▶ **Énoncé**
Reprenez l'extrait sur les simulations climatiques juste après sa dernière phrase, puis prolongez-en la rédaction.

▶ **Texte source**
--

Une des conclusions fortes du dossier climatique est que la température moyenne au niveau du sol va augmenter si la concentration de l’atmosphère en gaz à effet de serre augmente. Mais de combien ? On entend parler ici d’une fourchette de 1,5 à 6 °C à l’horizon du siècle, là d’une possibilité que cela gagne plus de 10°C « un jour », là encore que quoi que nous fassions nous allons connaître une hausse de température de 0,5 à 1 °C. Que signifient au juste ces chiffres, et de combien la planète pourrait s’échauffer?
La réponse est que… cela dépend. Cela dépend tout d’abord de ce que nous allons émettre comme gaz à effet de serre à l’avenir. En effet, une simulation climatique est en fait une fusée à 3 étages, dont la partie « climat » n’est que le troisième.
Schéma de principe d’une simulation climatique.
- La première étape est la définition d’hypothèses concernant la démographie, la consommation par personne, l’intensité énergétique de l’économie, la composition de l’énergie consommée, etc. Ces hypothèses conduisent à des scénarios d’émission (qui sont donc eux aussi des hypothèses) et qui définissent le niveau de perturbation apportée par l’homme au système climatique.
- La deuxième étape est le passage de ces scénarios d’émission à l’augmentation de la quantité de gaz à effet de serre dans l’atmosphère.
- C’est seulement au niveau de la troisième étape qu’intervient le modèle de climat proprement dit, qui va donner la modification du système climatique par rapport à son état « normal ». Notez enfin que, en retour, la modification du climat va agir sur la concentration en gaz à effet de serre (affaiblissement des puits) et sur les émissions, à travers les conséquences sur notre espèce. Le système est donc complètement asservi.

--

▶ **Données fournies**
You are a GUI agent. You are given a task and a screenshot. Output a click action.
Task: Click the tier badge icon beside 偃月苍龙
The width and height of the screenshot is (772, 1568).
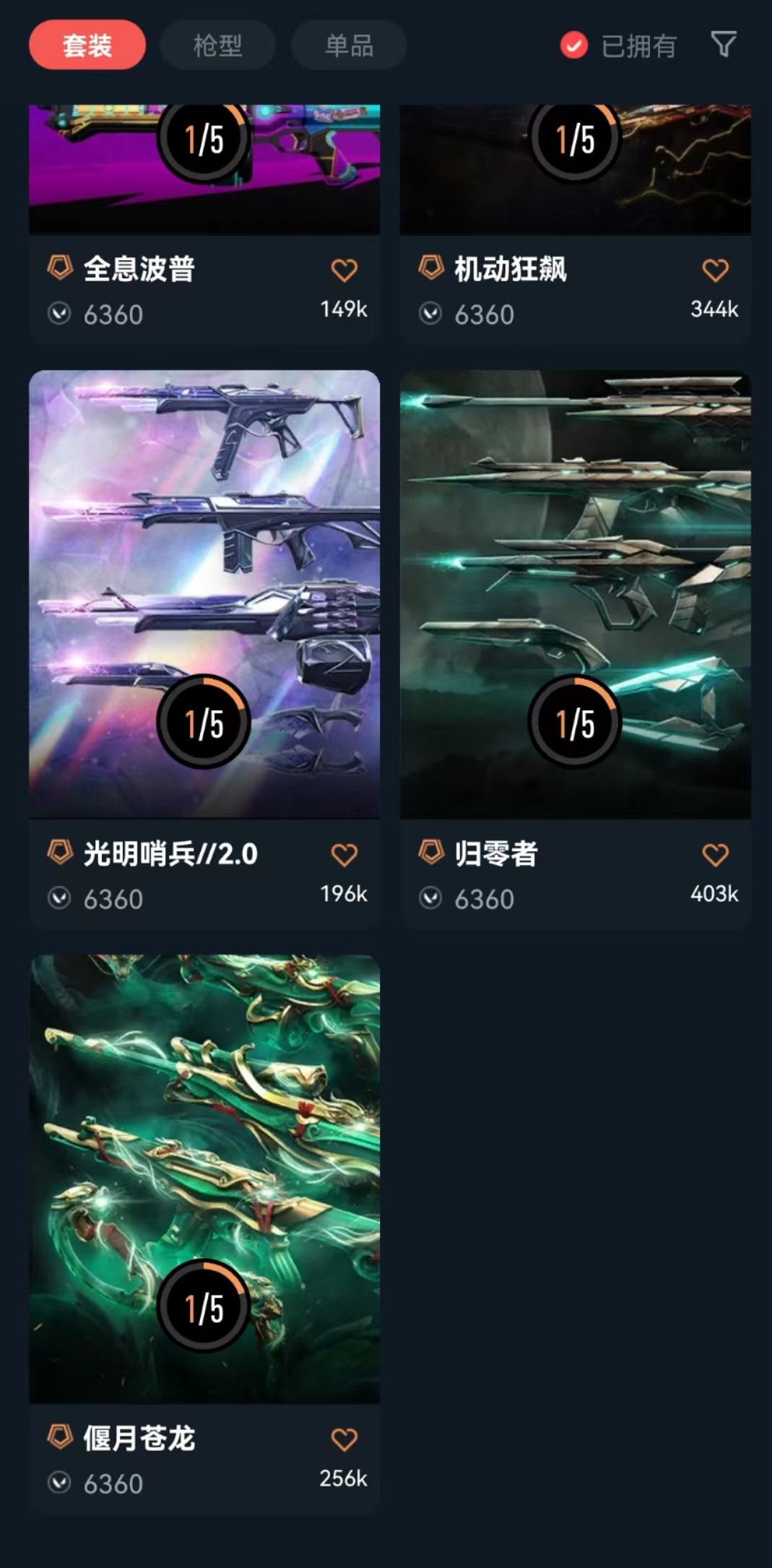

--

▶ **Corrigé de l'exercice**
Par la force des choses, le résultat à l’arrivée dépend donc du scénario d’émission : cela n’a pas de sens de mentionner une élévation de température donnée sans faire référence au scénario d’émission qui va avec. C’est peut-être un peu compliqué, mais c’est comme cela !
Avec les modèles utilisés par les physiciens et les scénarios retenus la fourchette des « valeurs les plus probables » est alors de 2 à 4°C, en chiffres ronds, mais il faut bien comprendre ce que cela recouvre.
Prédictions de l’augmentation de la température moyenne de surface entre 1990 et 2100 selon les scénarios. Chaque scénario d’émission de gaz à effet de serre (désigné par un sigle : A1B, B1, etc) a une couleur différente et correspond à des hypothèses différentes.
Pour une couleur donnée, donc un scénario donné, la ligne continue donne la valeur la plus probable de l’élévation de température de 2000 à 2100. Cette « valeur la plus probable » est en fait une moyenne inter-modèles (le nombre de modèles concernés est indiqué avec un nombre de même couleur que la courbe du scénario). Par exemple le scénario A1B, en vert, conduit à une élévation de température de presque 3°C en 2100 en valeur la plus probable.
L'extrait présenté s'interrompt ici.